Atento a todos esses sinais, o senador Bernie Sanders defendeu a criação da comissão bipartidária, para supervisionar as eleições, em um discurso na Universidade George Washington. Foi o primeiro pronunciamento que ele fez ao vido desde o começo da pandemia. E foi, sem dúvida, o discurso mais contundente dessa campanha eleitoral, no campo dos democratas.
Já que Joe Biden não entrou em campo, Sanders tomou a dianteira. Ele esbanja a energia que falta ao candidato a presidente. Diante de quatro bandeiras dos Estados Unidos, ele alertou que os americanos não estão diante de uma escolha entre Joe Biden e Donald Trump e sim entre Trump e a democracia. Como quem vê de longe alguém ateando fogo na arena, Sanders se dirigiu ao presidente: “muita gente já lutou e já morreu para defender a democracia americana e você não vai destruí-la”.
Na eleição passada a candidatura de Trump parecia uma piada, uma brincadeira (de mau gosto, é verdade). Quase ninguém levou a sério até o momento em que se tornou uma realidade irremediável. Agora, Sanders expressou, com veemência, o que andam sussurrando pelos corredores do poder. E se o presidente não aceitar o resultado das urnas? O que acontece no país? Não se trata apenas da transferência de poder em Washington. Em garantir que ele, educada e ordeiramente, faça o tradicional discurso admitindo a derrota e saia de cena com elegância.
O que preocupa quem olha para frente se depara com grupos armados, fanáticos, que com apenas uma palavra de Trump se sentirão roubados. Enganados pelos políticos e chamados a defender o mandato do presidente pois estarão convencidos de que foram garfados. As milícias que circulam em várias cidades, com anuência e até o agradecimento de polícias municipais, armadas até os dentes, dão o que pensar.
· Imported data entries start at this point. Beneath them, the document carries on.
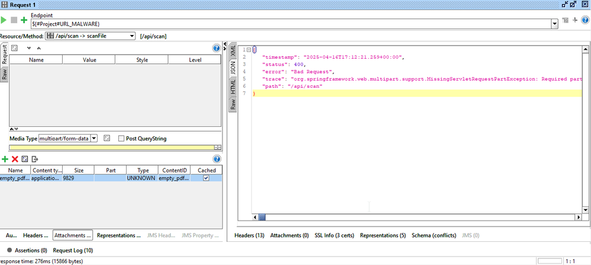Click the gray stop request button

point(14,20)
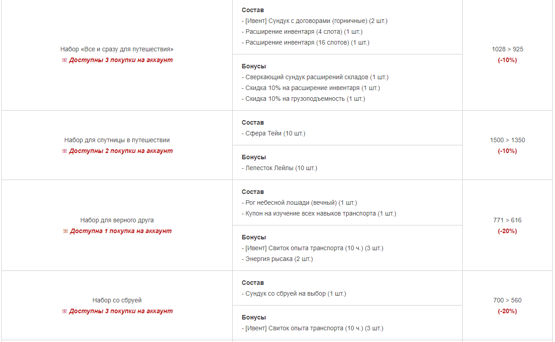Screen dimensions: 555x342
Task: Click the Сфера Тейи (10 шт.) item
Action: (274, 133)
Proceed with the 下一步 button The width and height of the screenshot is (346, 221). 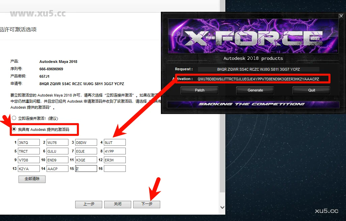146,204
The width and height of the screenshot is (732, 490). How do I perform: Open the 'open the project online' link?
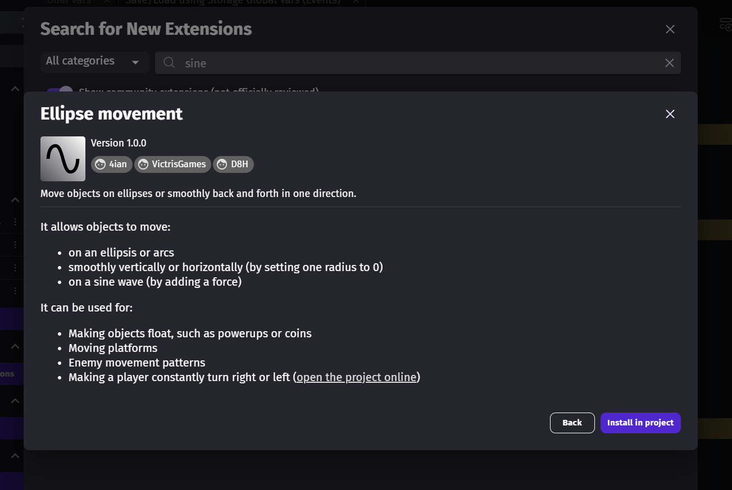[357, 377]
Essa semana Trump se recusou a fazer o que todo presidente do país faz: se comprometer com a transição pacífica de poder. Em coletiva na Casa Branca, ele respondeu a essa pergunta dizendo apenas: “vamos ver o que acontece. Vocês sabem que estou reclamando das cédulas e elas não um desastre (as enviadas pelo correio). Não haverá uma transferência, francamente, haverá uma continuação”. Se fosse só essa resposta… Mas ela completa um quadro que está sendo pintado há meses. E Bernie Sanders desvendou a composição, para quem ainda não está enxergando a obra em andamento.
Trump levanta dúvidas a respeito do voto pelo correio há semanas. Diz que vai haver fraude se eles forem contados e garante que só perde se for roubado. Sanders citou estudos e pesquisas, inclusive de organizações conservadoras, que mostram como o voto pelo correio existe há anos e nunca houve fraude. “Como está se vendo atrás em várias pesquisas, ele está tentando eliminar uma quantidade massiva de votos”, explicou o senador. Ele exigiu que o congresso forme uma comissão bipartidária para monitorar as eleições e garantir à população que ela foi organizada e levada a cabo de forma limpa e transparente.
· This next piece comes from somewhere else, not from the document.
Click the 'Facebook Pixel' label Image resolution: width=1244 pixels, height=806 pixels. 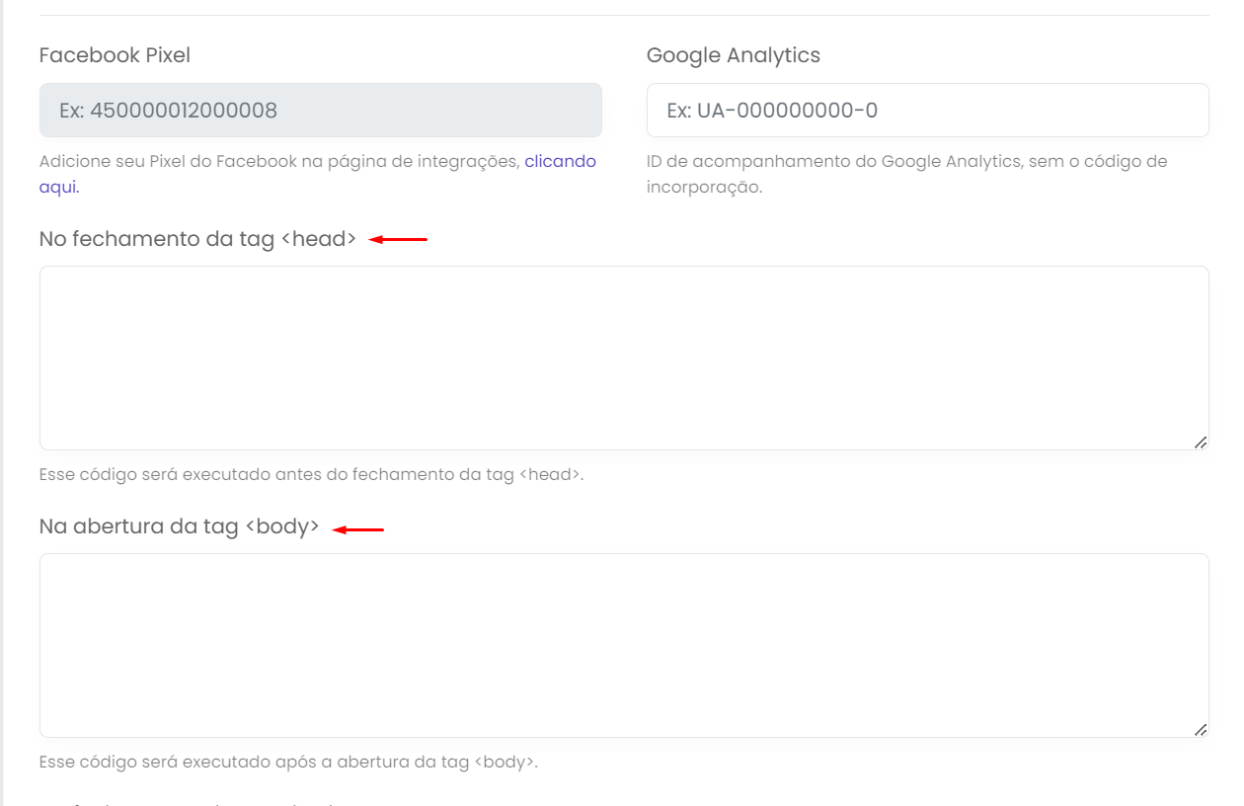pyautogui.click(x=115, y=55)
Sanders disse que única maneira de impedir qualquer tentativa de manobra do presidente é derrotá-lo nas urnas, mas derrotá-lo com uma diferença de votos incontestável. E essa é a tarefa árdua porque a falta de entusiasmo por Joe Biden é contagiante.
Verdade seja dita, ele não ajuda. Quando Trump se recusou a selar um compromisso com a transição pacífica de poder, Biden reagiu com surpresa: “é uma declaração tão absurda que não sei nem o que dizer”, e virou as costas. Foi embora. Espera-se que ele tenha muito mais o que dizer, e com um mínimo de veemência, na terça-feira, dia 29, quando acontece o primeiro debate entre Trump e Biden em Ohio.